## Exercise description:
The data below is to be retyped exactly, line by line.

───── Records supplied

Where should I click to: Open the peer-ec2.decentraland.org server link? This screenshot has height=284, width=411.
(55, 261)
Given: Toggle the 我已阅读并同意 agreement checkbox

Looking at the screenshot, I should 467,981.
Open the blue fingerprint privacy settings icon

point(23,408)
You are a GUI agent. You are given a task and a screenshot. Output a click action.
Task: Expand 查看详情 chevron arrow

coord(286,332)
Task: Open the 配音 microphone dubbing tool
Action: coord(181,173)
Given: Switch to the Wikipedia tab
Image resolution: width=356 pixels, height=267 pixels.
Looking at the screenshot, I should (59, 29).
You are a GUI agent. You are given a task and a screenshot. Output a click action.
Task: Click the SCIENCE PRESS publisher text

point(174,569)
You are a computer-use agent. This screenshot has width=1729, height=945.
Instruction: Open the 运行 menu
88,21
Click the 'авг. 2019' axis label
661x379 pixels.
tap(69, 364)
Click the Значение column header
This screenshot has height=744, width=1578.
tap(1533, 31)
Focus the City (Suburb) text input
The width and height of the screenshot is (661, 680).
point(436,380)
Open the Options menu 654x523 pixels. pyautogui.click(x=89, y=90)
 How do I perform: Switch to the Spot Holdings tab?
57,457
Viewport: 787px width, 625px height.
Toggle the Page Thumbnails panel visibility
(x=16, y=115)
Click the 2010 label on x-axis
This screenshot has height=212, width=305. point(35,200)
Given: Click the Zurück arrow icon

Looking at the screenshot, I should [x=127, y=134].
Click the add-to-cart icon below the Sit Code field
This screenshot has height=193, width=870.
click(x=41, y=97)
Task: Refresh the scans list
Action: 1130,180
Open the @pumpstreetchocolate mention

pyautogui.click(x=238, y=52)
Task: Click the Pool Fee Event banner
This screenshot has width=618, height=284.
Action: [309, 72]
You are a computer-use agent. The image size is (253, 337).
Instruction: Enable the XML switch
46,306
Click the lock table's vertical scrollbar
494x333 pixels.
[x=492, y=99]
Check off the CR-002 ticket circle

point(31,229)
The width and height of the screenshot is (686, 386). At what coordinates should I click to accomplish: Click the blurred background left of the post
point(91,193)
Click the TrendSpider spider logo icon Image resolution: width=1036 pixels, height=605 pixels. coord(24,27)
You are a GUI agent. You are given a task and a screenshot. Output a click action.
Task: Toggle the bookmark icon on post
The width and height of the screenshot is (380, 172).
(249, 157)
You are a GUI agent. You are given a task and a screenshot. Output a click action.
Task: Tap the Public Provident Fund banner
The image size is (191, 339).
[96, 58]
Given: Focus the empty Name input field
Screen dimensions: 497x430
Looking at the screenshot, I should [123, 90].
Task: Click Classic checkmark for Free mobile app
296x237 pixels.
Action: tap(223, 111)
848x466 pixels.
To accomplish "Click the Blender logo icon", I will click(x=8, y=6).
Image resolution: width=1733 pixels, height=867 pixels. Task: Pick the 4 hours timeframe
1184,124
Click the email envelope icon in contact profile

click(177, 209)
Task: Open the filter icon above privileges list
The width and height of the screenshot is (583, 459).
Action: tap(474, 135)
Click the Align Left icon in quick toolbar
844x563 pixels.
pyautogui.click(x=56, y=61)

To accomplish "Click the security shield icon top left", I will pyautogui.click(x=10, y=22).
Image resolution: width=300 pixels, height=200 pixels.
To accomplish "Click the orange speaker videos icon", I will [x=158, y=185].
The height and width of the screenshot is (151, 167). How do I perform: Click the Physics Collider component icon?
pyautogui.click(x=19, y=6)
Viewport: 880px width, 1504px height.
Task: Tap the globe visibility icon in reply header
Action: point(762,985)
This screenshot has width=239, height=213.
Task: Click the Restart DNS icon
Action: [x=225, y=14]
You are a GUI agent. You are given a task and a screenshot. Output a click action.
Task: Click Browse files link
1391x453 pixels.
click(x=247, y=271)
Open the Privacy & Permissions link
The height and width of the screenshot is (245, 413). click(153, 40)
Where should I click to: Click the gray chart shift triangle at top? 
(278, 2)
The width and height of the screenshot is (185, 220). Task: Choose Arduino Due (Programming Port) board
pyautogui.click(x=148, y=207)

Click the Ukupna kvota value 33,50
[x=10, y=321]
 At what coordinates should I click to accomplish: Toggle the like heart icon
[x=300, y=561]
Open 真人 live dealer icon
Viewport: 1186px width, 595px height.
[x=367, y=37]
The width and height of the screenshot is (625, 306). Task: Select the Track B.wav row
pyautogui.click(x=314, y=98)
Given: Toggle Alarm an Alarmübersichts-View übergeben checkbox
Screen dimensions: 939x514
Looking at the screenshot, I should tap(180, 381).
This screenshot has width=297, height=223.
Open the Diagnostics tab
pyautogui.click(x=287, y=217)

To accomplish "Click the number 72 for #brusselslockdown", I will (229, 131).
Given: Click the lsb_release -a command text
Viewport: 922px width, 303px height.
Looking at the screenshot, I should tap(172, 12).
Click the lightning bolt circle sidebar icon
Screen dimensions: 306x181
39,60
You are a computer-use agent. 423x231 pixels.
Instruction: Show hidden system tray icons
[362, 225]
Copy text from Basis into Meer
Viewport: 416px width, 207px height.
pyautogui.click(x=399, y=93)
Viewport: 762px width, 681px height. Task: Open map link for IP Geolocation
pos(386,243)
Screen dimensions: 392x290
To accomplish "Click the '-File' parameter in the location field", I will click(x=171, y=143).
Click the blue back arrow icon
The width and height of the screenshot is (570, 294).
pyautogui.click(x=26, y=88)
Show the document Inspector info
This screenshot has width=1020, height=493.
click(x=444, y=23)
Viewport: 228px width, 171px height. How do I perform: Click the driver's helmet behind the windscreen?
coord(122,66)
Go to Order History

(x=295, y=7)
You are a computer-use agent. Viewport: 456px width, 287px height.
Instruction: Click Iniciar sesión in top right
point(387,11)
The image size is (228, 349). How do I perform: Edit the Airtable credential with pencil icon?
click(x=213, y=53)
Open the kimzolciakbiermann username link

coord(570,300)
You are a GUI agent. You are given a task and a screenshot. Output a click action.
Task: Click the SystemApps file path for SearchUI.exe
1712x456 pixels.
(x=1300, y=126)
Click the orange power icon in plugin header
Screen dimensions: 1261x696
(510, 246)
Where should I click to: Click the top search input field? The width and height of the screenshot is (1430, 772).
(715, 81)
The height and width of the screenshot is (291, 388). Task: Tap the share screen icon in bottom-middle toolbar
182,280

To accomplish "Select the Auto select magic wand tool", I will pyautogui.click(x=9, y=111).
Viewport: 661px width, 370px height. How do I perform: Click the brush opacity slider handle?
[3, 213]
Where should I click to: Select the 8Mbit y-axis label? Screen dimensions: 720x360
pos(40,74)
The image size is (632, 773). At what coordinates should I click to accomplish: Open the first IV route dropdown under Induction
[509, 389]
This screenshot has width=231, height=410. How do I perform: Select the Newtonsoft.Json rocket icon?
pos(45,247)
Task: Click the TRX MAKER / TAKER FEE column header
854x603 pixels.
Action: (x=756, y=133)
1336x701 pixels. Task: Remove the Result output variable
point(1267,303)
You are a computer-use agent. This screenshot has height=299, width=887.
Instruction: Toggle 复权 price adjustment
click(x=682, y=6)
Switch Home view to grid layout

──────────

## Result of this exercise:
Where should I click to: Open the peer-ec2.decentraland.org server link? This screenshot has height=284, width=411.
(55, 261)
Given: Toggle the 我已阅读并同意 agreement checkbox

Looking at the screenshot, I should 467,981.
Open the blue fingerprint privacy settings icon

point(23,408)
You are a GUI agent. You are given a task and a screenshot. Output a click action.
Task: Expand 查看详情 chevron arrow

coord(286,332)
Task: Open the 配音 microphone dubbing tool
Action: coord(181,173)
Given: Switch to the Wikipedia tab
Image resolution: width=356 pixels, height=267 pixels.
Looking at the screenshot, I should (59, 29).
You are a GUI agent. You are given a task and a screenshot. Output a click action.
Task: Click the SCIENCE PRESS publisher text

point(174,569)
You are a computer-use agent. This screenshot has width=1729, height=945.
Instruction: Open the 运行 menu
88,21
Click the 'авг. 2019' axis label
661x379 pixels.
tap(69, 364)
Click the Значение column header
This screenshot has height=744, width=1578.
tap(1533, 31)
Focus the City (Suburb) text input
The width and height of the screenshot is (661, 680).
point(436,380)
Open the Options menu 654x523 pixels. pyautogui.click(x=89, y=90)
 How do I perform: Switch to the Spot Holdings tab?
57,457
Viewport: 787px width, 625px height.
Toggle the Page Thumbnails panel visibility
(x=16, y=115)
Click the 2010 label on x-axis
This screenshot has height=212, width=305. point(35,200)
Given: Click the Zurück arrow icon

Looking at the screenshot, I should [x=127, y=134].
Click the add-to-cart icon below the Sit Code field
This screenshot has height=193, width=870.
click(x=41, y=97)
Task: Refresh the scans list
Action: 1130,180
Open the @pumpstreetchocolate mention

pyautogui.click(x=238, y=52)
Task: Click the Pool Fee Event banner
This screenshot has width=618, height=284.
Action: [309, 72]
You are a computer-use agent. The image size is (253, 337).
Instruction: Enable the XML switch
46,306
Click the lock table's vertical scrollbar
494x333 pixels.
[x=492, y=99]
Check off the CR-002 ticket circle

point(31,229)
The width and height of the screenshot is (686, 386). At what coordinates should I click to accomplish: Click the blurred background left of the post
point(91,193)
Click the TrendSpider spider logo icon Image resolution: width=1036 pixels, height=605 pixels. coord(24,27)
You are a GUI agent. You are given a task and a screenshot. Output a click action.
Task: Toggle the bookmark icon on post
The width and height of the screenshot is (380, 172).
(249, 157)
You are a GUI agent. You are given a task and a screenshot. Output a click action.
Task: Tap the Public Provident Fund banner
The image size is (191, 339).
[96, 58]
Given: Focus the empty Name input field
Screen dimensions: 497x430
Looking at the screenshot, I should [123, 90].
Task: Click Classic checkmark for Free mobile app
296x237 pixels.
Action: tap(223, 111)
848x466 pixels.
To accomplish "Click the Blender logo icon", I will click(x=8, y=6).
Image resolution: width=1733 pixels, height=867 pixels. Task: Pick the 4 hours timeframe
1184,124
Click the email envelope icon in contact profile

click(177, 209)
Task: Open the filter icon above privileges list
The width and height of the screenshot is (583, 459).
Action: tap(474, 135)
Click the Align Left icon in quick toolbar
844x563 pixels.
pyautogui.click(x=56, y=61)

To accomplish "Click the security shield icon top left", I will pyautogui.click(x=10, y=22).
Image resolution: width=300 pixels, height=200 pixels.
To accomplish "Click the orange speaker videos icon", I will [x=158, y=185].
The height and width of the screenshot is (151, 167). How do I perform: Click the Physics Collider component icon?
pyautogui.click(x=19, y=6)
Viewport: 880px width, 1504px height.
Task: Tap the globe visibility icon in reply header
Action: point(762,985)
This screenshot has width=239, height=213.
Task: Click the Restart DNS icon
Action: [x=225, y=14]
You are a GUI agent. You are given a task and a screenshot. Output a click action.
Task: Click Browse files link
1391x453 pixels.
click(x=247, y=271)
Open the Privacy & Permissions link
The height and width of the screenshot is (245, 413). click(153, 40)
Where should I click to: Click the gray chart shift triangle at top? 
(278, 2)
The width and height of the screenshot is (185, 220). Task: Choose Arduino Due (Programming Port) board
pyautogui.click(x=148, y=207)

Click the Ukupna kvota value 33,50
[x=10, y=321]
 At what coordinates should I click to accomplish: Toggle the like heart icon
[x=300, y=561]
Open 真人 live dealer icon
Viewport: 1186px width, 595px height.
[x=367, y=37]
The width and height of the screenshot is (625, 306). Task: Select the Track B.wav row
pyautogui.click(x=314, y=98)
Given: Toggle Alarm an Alarmübersichts-View übergeben checkbox
Screen dimensions: 939x514
Looking at the screenshot, I should tap(180, 381).
This screenshot has width=297, height=223.
Open the Diagnostics tab
pyautogui.click(x=287, y=217)

To accomplish "Click the number 72 for #brusselslockdown", I will (229, 131).
Given: Click the lsb_release -a command text
Viewport: 922px width, 303px height.
Looking at the screenshot, I should tap(172, 12).
Click the lightning bolt circle sidebar icon
Screen dimensions: 306x181
39,60
You are a computer-use agent. 423x231 pixels.
Instruction: Show hidden system tray icons
[362, 225]
Copy text from Basis into Meer
Viewport: 416px width, 207px height.
pyautogui.click(x=399, y=93)
Viewport: 762px width, 681px height. Task: Open map link for IP Geolocation
pos(386,243)
Screen dimensions: 392x290
To accomplish "Click the '-File' parameter in the location field", I will click(x=171, y=143).
Click the blue back arrow icon
The width and height of the screenshot is (570, 294).
pyautogui.click(x=26, y=88)
Show the document Inspector info
This screenshot has width=1020, height=493.
click(x=444, y=23)
Viewport: 228px width, 171px height. How do I perform: Click the driver's helmet behind the windscreen?
coord(122,66)
Go to Order History

(x=295, y=7)
You are a computer-use agent. Viewport: 456px width, 287px height.
Instruction: Click Iniciar sesión in top right
point(387,11)
The image size is (228, 349). How do I perform: Edit the Airtable credential with pencil icon?
click(x=213, y=53)
Open the kimzolciakbiermann username link

coord(570,300)
You are a GUI agent. You are given a task and a screenshot. Output a click action.
Task: Click the SystemApps file path for SearchUI.exe
1712x456 pixels.
(x=1300, y=126)
Click the orange power icon in plugin header
Screen dimensions: 1261x696
(510, 246)
Where should I click to: Click the top search input field? The width and height of the screenshot is (1430, 772).
(715, 81)
The height and width of the screenshot is (291, 388). Task: Tap the share screen icon in bottom-middle toolbar
182,280

To accomplish "Select the Auto select magic wand tool", I will pyautogui.click(x=9, y=111).
Viewport: 661px width, 370px height. How do I perform: Click the brush opacity slider handle?
[3, 213]
Where should I click to: Select the 8Mbit y-axis label? Screen dimensions: 720x360
pos(40,74)
The image size is (632, 773). At what coordinates should I click to accomplish: Open the first IV route dropdown under Induction
[509, 389]
This screenshot has width=231, height=410. How do I perform: Select the Newtonsoft.Json rocket icon?
pos(45,247)
Task: Click the TRX MAKER / TAKER FEE column header
854x603 pixels.
Action: (x=756, y=133)
1336x701 pixels. Task: Remove the Result output variable
point(1267,303)
You are a computer-use agent. This screenshot has height=299, width=887.
Instruction: Toggle 复权 price adjustment
click(x=682, y=6)
Switch Home view to grid layout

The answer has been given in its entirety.